Jumat, 15 Mei 2009

Karyawan Vs Teknologi Komunikasi

Beberapa hari yang lalu saya mendapat telepon dari seorang teman, kami mengobrol banyak tentang banyak hal sehingga tidak terasa hampir satu jam dan telinga mulai memanas. Dari nomor telepon yang digunakan, penulis tahu kalau teman menggunakan telepon lokal. Dengan menyingkirkan perasaan tidak enak, saya bertanya apakah teman tidak akan keberatan membayar biaya telepon yang pasti membengkak. Teman dengan santai menjawab, ” ini telepon kantor kok..” Beberapa kali dalam seminggu, saya juga membuat janji chatting dengan sejumlah teman pada saat jam kantor. Tentu saja, teman-teman yang berstatus karyawan menggunakan media internet yang ada di kantornya untuk berkomunikasi. Saking asyiknya, terkadang kami menghabiskan beberapa jam hanya untuk ’ngobrol’ ngalor-ngidul.

Catatan penunjuk untuk teks dan elemen:

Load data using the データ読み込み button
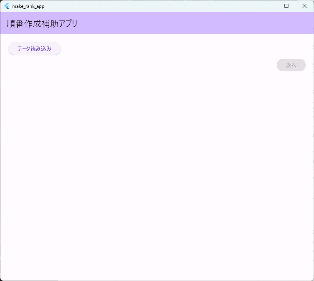This screenshot has width=314, height=281. [x=35, y=49]
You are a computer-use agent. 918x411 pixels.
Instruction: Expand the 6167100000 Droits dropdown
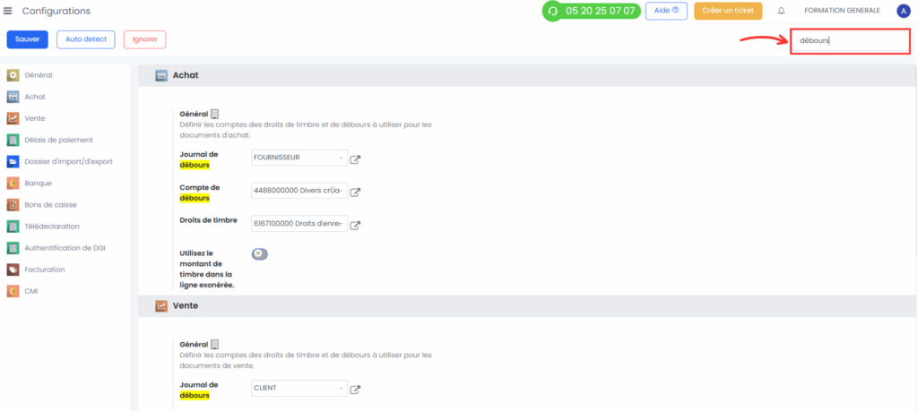click(x=299, y=223)
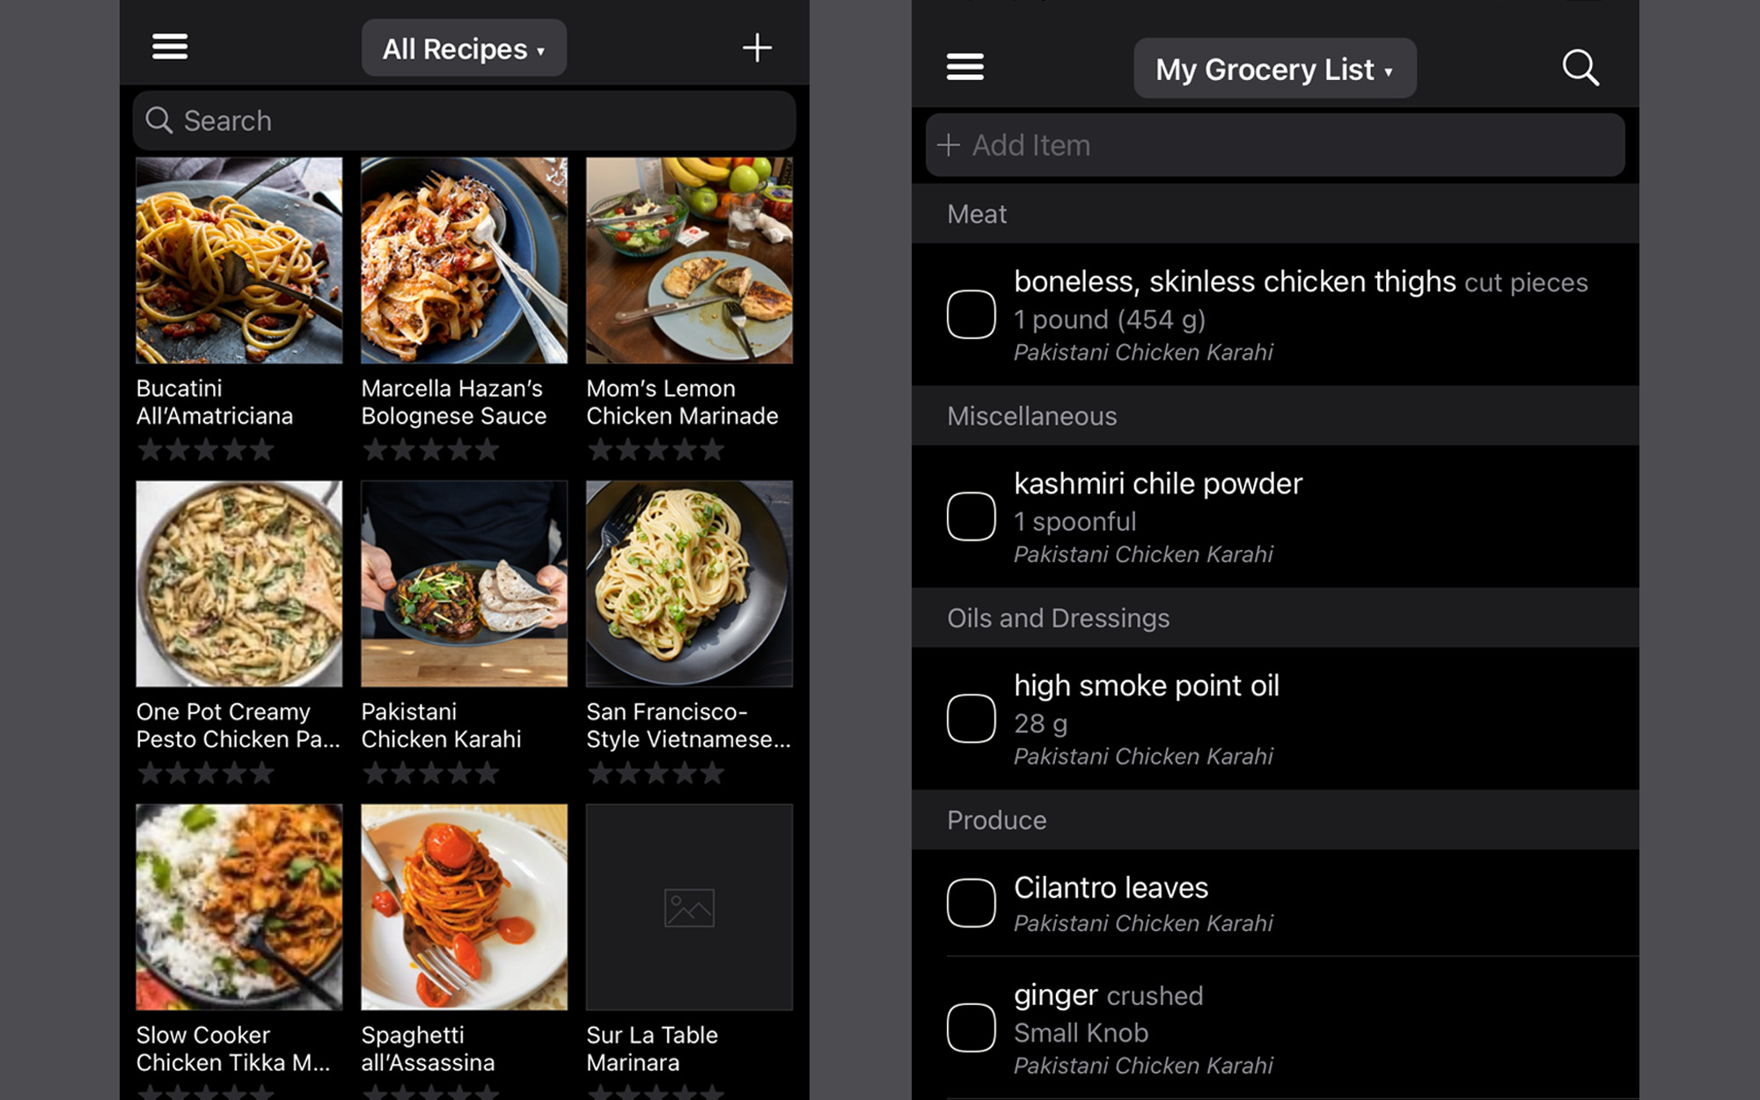The image size is (1760, 1100).
Task: Click the Sur La Table Marinara placeholder image
Action: point(689,906)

PETUNJUK KERJA
[1] Ubah baris-baris entri, dari baris yang memuat "You are a computer-use agent. 918x411 pixels." sampai akhir entri (keduanya ikut), menjadi tabel Markdown dengan kolom Nomor dan Baris. Lewati baris kosong dan jangan masukkan gambarnya.
[2] Lanjutkan tulisan tentang karyawan dan teknologi komunikasi mulai dari kalimat terakhirnya.

HASIL
[1]
| Nomor | Baris |
|---|---|
| 1 | You are a computer-use agent. 918x411 pixels. |
| 2 | Instruction: Expand the 6167100000 Droits dropdown |
| 3 | click(x=299, y=223) |
| 4 | The image size is (1760, 1100). |
| 5 | Task: Click the Sur La Table Marinara placeholder image |
| 6 | Action: point(689,906) |

[2]
Teknologi komunikasi di tempat kerja ternyata tidak saja mempermudah pekerjaan kantor, tapi juga mempermudah komunikasi pribadi yang sama sekali tidak berhubungan dengan pekerjaan. Hal ini menjadi sangat menarik untuk dibahas. Pada era globalisasi, penerapan teknologi menjadi suatu kebutuhan dan seringkali menjadi indikator kemajuan suatu perusahaan. Ironisnya, penerapan teknologi yang diharapkan dapat meningkatkan produktivitas dan efektivitas kerja, ternyata menimbulkan pula social loafing dan hambatan dalam kerja. Peningkatan pembelanjaan, pelatihan, biaya-biaya manajemen yang terkait dengan teknologi komunikasi, ternyata juga diikuti oleh perilaku pemanfaatan teknologi yang tidak pada tempatnya. Semakin banyak organisasi menyalurkan uang ke arah teknologi komunikasi maka semakin besar pengeluaran yang terjadi.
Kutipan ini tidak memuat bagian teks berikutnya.